Der Bund (Bundesminister für Wirtschaft und Arbeit) hat der Beschwerdeführerin Aufwendungen in der Höhe von EUR 1.002,89 binnen zwei Wochen bei sonstiger Exekution zu ersetzen.
Begründung
Der Beschwerdeführerin ist auf Grund ihrer Anträge vom 9. Februar 1997 und 8. Februar 1998 die Notstandshilfe für jeweils 364 Tage gewährt worden. Am 5. Februar 1999 hat sie neuerlich die Gewährung von Notstandshilfe beantragt. In jedem ihrer Anträge hat sie die monatliche Unterhaltsleistung ihres geschiedenen Ehemannes von S 7.000,-- als eigenes Einkommen erklärt. Ab dem 9. Februar 1997 hat die Beschwerdeführerin einen Notstandshilfeanspruch von täglich S 319,30 gehabt. Auf diesen Anspruch ist die erklärte Unterhaltsleistung (täglich S 230,14) angerechnet und daher ein Anspruch von täglich S 89,20 ausgezahlt worden. Die Leistungsanträge der Beschwerdeführerin sind mit einer Leistungsmitteilung erledigt worden.

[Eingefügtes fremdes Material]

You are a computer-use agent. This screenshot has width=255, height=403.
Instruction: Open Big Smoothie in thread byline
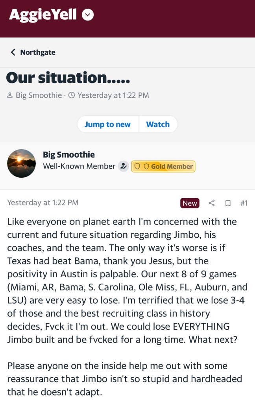tap(39, 95)
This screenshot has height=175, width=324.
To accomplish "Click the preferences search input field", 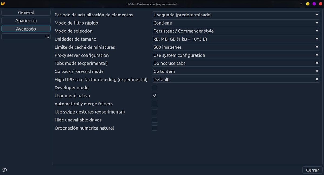I will point(23,37).
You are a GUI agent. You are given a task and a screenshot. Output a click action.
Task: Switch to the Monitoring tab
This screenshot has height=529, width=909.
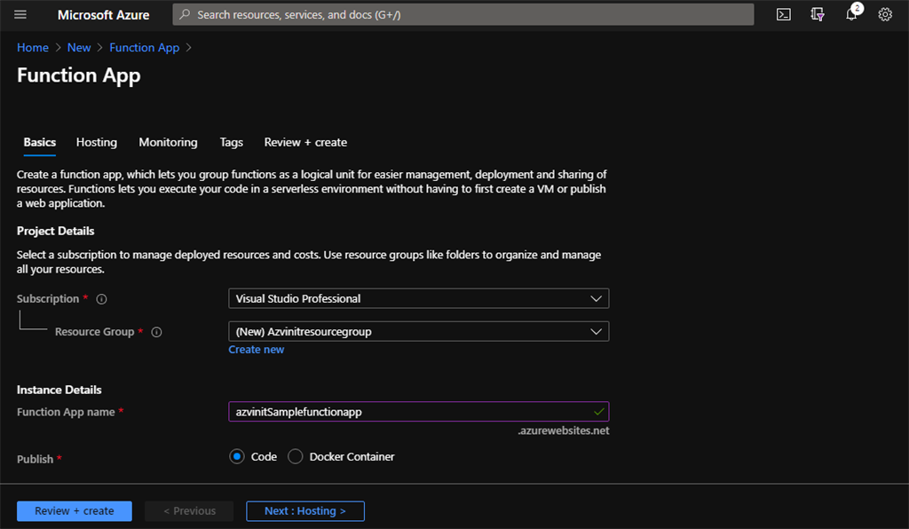(x=168, y=142)
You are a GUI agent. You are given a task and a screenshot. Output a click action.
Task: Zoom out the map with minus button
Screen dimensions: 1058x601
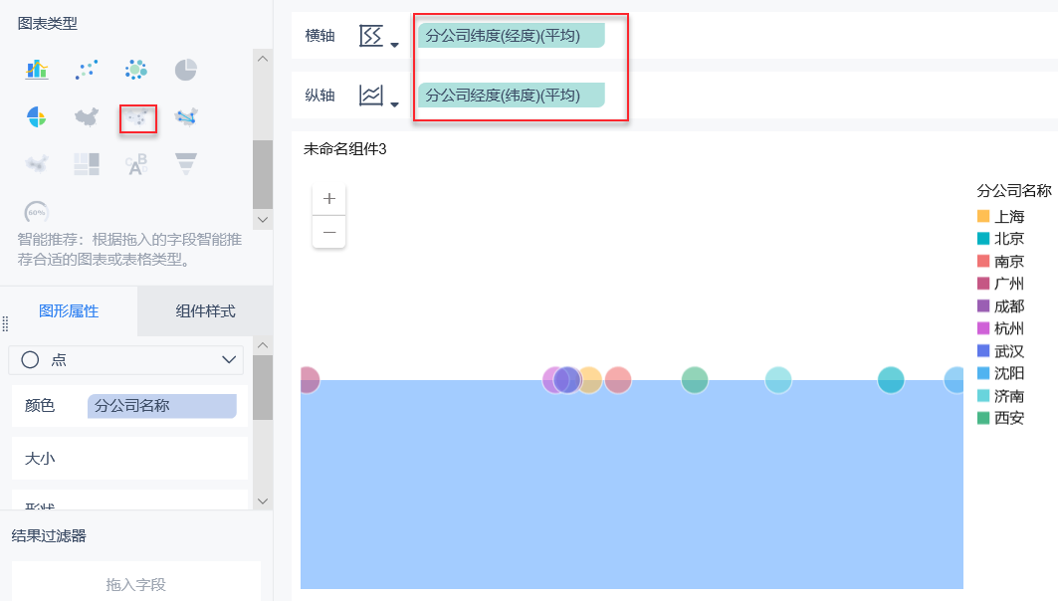pos(329,232)
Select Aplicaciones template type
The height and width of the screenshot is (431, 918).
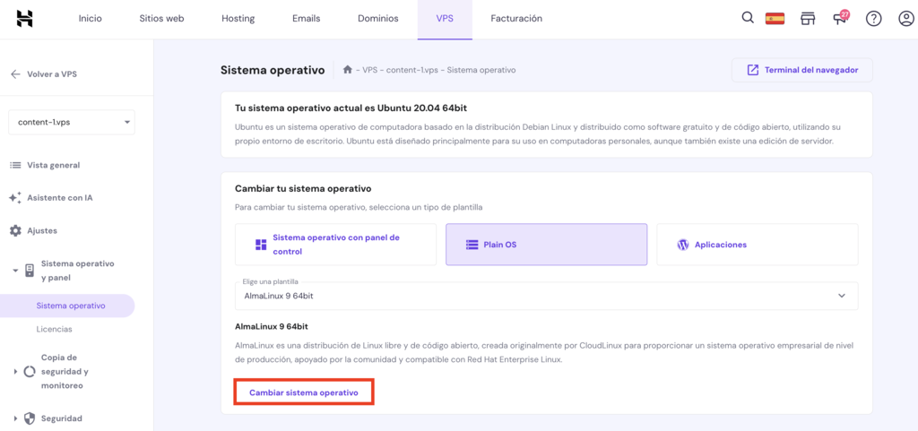tap(757, 245)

Mit Schreiben vom 5. Mai 1999, bei der regionalen Geschäftsstelle des Arbeitsmarktservice eingelangt am 6. Mai 1999, hat die Beschwerdeführerin unter Bezugnahme auf das hg. Erkenntnis vom 16. März 1999, 97/08/0554, wörtlich beantragt:
"Ich ersuche Sie daher um die Rückzahlung der mir auf Grund der Unterhaltszahlung einbehaltenen Notstandshilfe bzw. mir andernfalls einen entsprechenden Feststellungsbescheid auszustellen."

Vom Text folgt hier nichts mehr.